What you need to do:
Leave out the pictures and transcribe every entry below exactly.

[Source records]

□ □ □ □

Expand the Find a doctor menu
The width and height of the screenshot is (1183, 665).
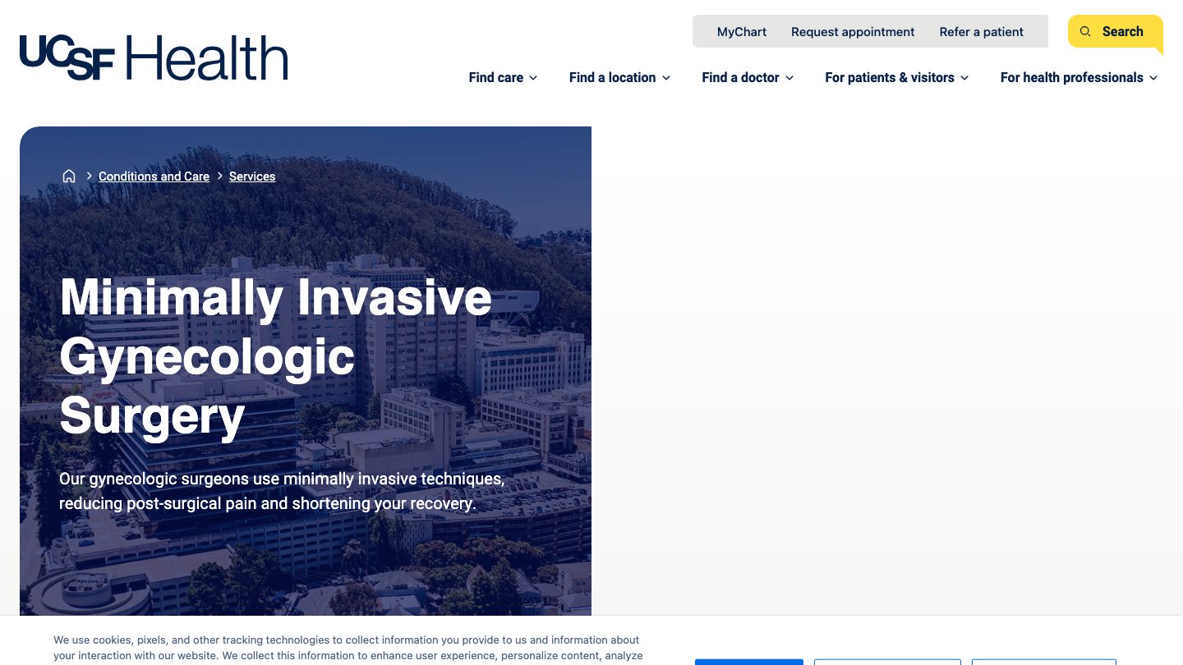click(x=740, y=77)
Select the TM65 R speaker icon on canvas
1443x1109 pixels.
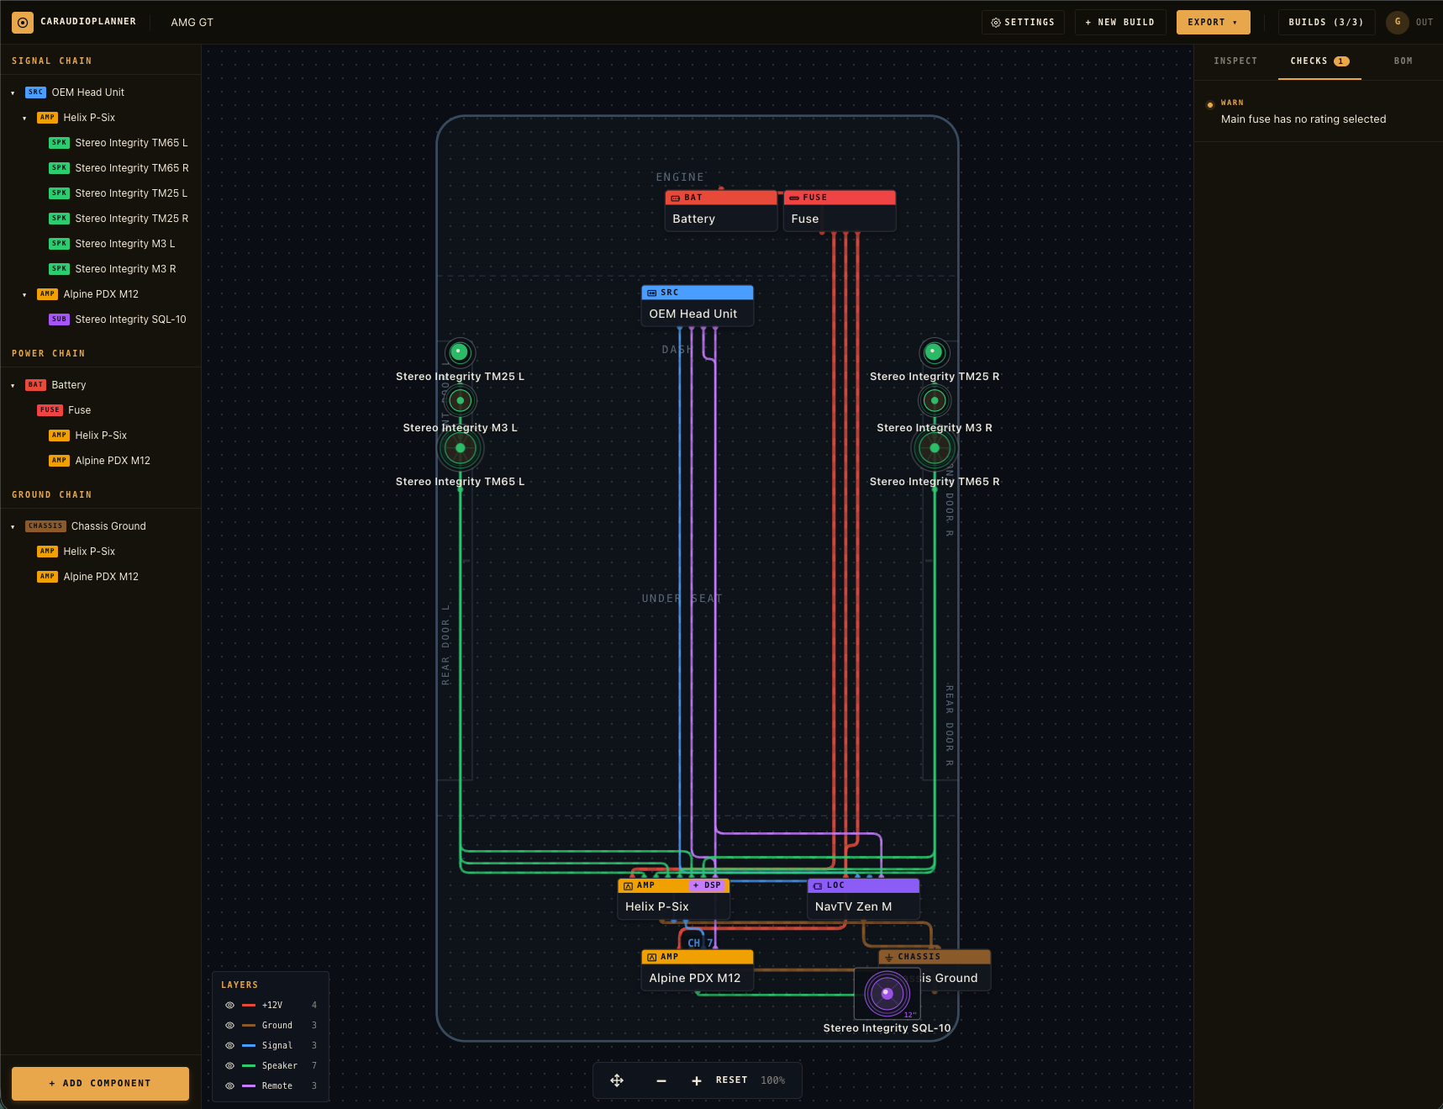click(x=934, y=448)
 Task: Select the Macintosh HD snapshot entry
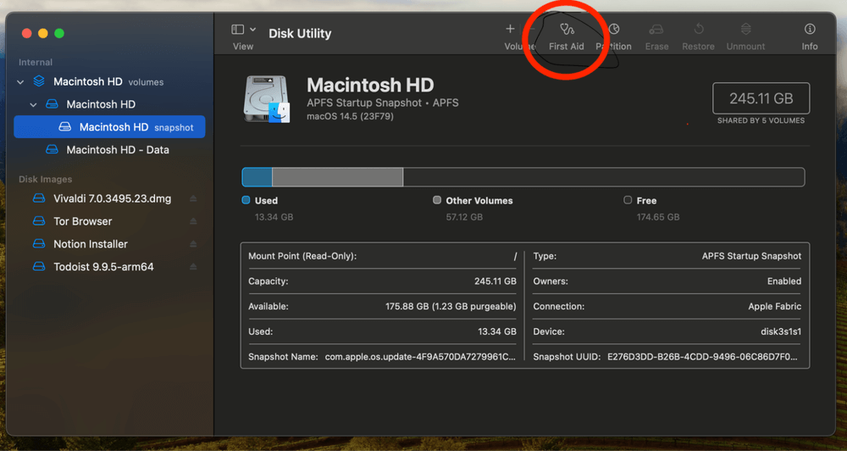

□ □ □ □

Your response:
Expand the Find a doctor menu
The width and height of the screenshot is (1183, 665).
click(x=740, y=77)
Select the TM65 R speaker icon on canvas
1443x1109 pixels.
click(x=934, y=448)
 Task: Select the Macintosh HD snapshot entry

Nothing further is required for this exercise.